You can see it two posts ago. In that post, I essentially assert that I feel as if I was born with negative value (as in, it would be better for everyone if I did not exist). Adding value to the world was the only way for me to even justify my existence. Presumably, being "the best" or doing something "perfectly" was/is the only way for me to be genuinely worth something. Which, of course, is impossible.

However, what that post and the self-hatred post did was to increase insight about and debunk negative feelings. Neither suggested reasonable alternatives.

Of course, that's the goal of Cognitive-Behavioral Therapy (CBT): replacing negative thoughts with positive ones. As demonstrated in the above posts, I can totally get behind undermining negative attributions. Where CBT falls flat for me is in the counter assertions: "I have value." "I am worthy of being loved." "I am good." I just don't know where the proof for those things are, outside of wishful thinking. Thus it's no surprise that I stopped at "existence is value neutral." It's a disavowal of the negative without an affirmation of the positive.

But "value neutral" isn't sufficient for resilience or affirmation. The base question still needs to be answered: "What is good enough?"

It needs an answer, because perfectionism has an answer. Even if you're charitable with yourself, "good enough" is "doing everything well." Perhaps not perfection or superiority, but no egregious mistakes or mediocre performances either. And that's great, if you never make mistakes. But if you're a human like me (and there's a pretty good chance you are!), never making mistakes is not a valid long term strategy.

In fact, it's a terrible one. I can feel good on days when I feel like something (clients and/or teaching) has gone well. But when they don't? Or, God forbid, when I make a mistake? It's a suicidal spiral, filled with alienation, failure, and hopelessness with nothing but a lifetime of the same to look forward to.

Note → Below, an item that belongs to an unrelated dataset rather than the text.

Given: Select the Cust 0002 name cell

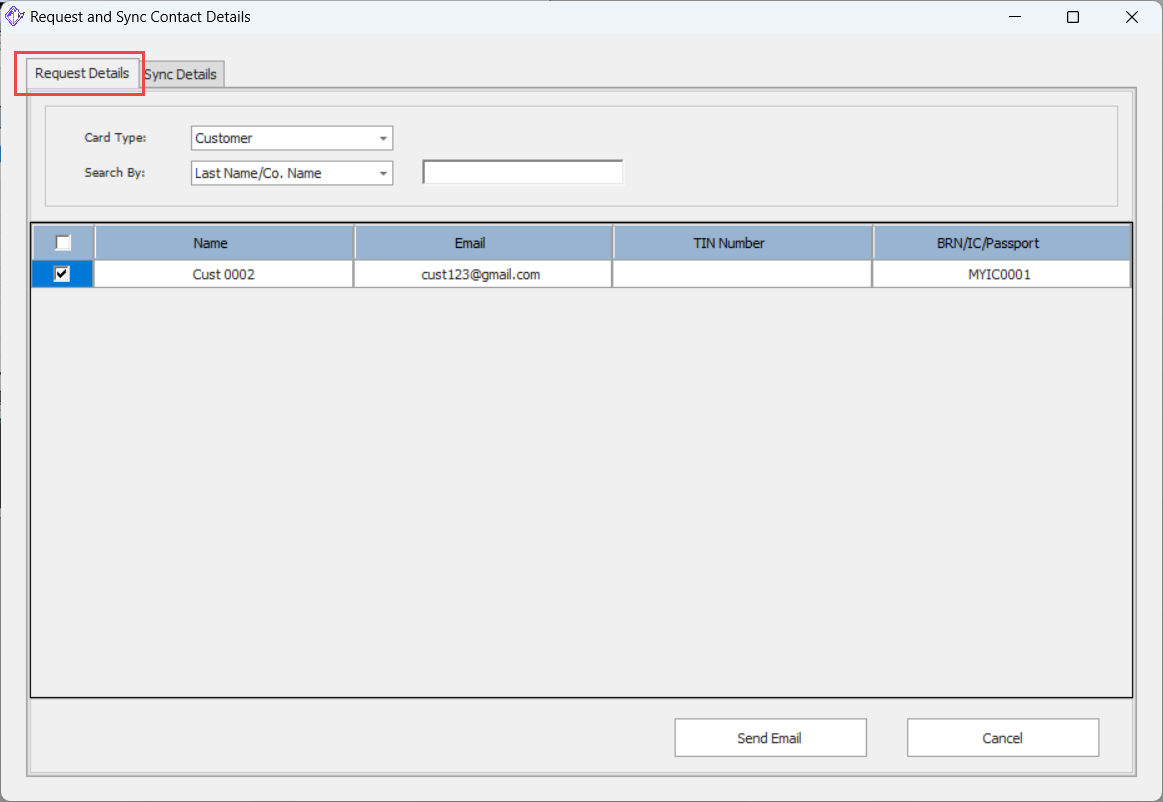Looking at the screenshot, I should click(224, 274).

I had no counterargument. I had nothing to say. And I need one. When I start to self-destruct, I need to be able to tell myself "You are doing enough. You are not perfect, but you're enough." In order to do that, I need to figure out what the hell "enough" means.

If perfection's not the answer, then what is? What's the counter proposition? What is "good enough?" Not necessarily happiness, but a base level of satisfaction and fulfillment, a state of being where, when met, you can say "If I do no more, no differently, that will be OK." What does it look like? What does it feel like? How do you sustain it? But, most importantly, for you, for yourself, what is "good enough?"

I've been chewing on one possible answer I'll hopefully post in a bit. But, for now, I think it's important to frame the question. And, hopefully, hear some of your answers to it too.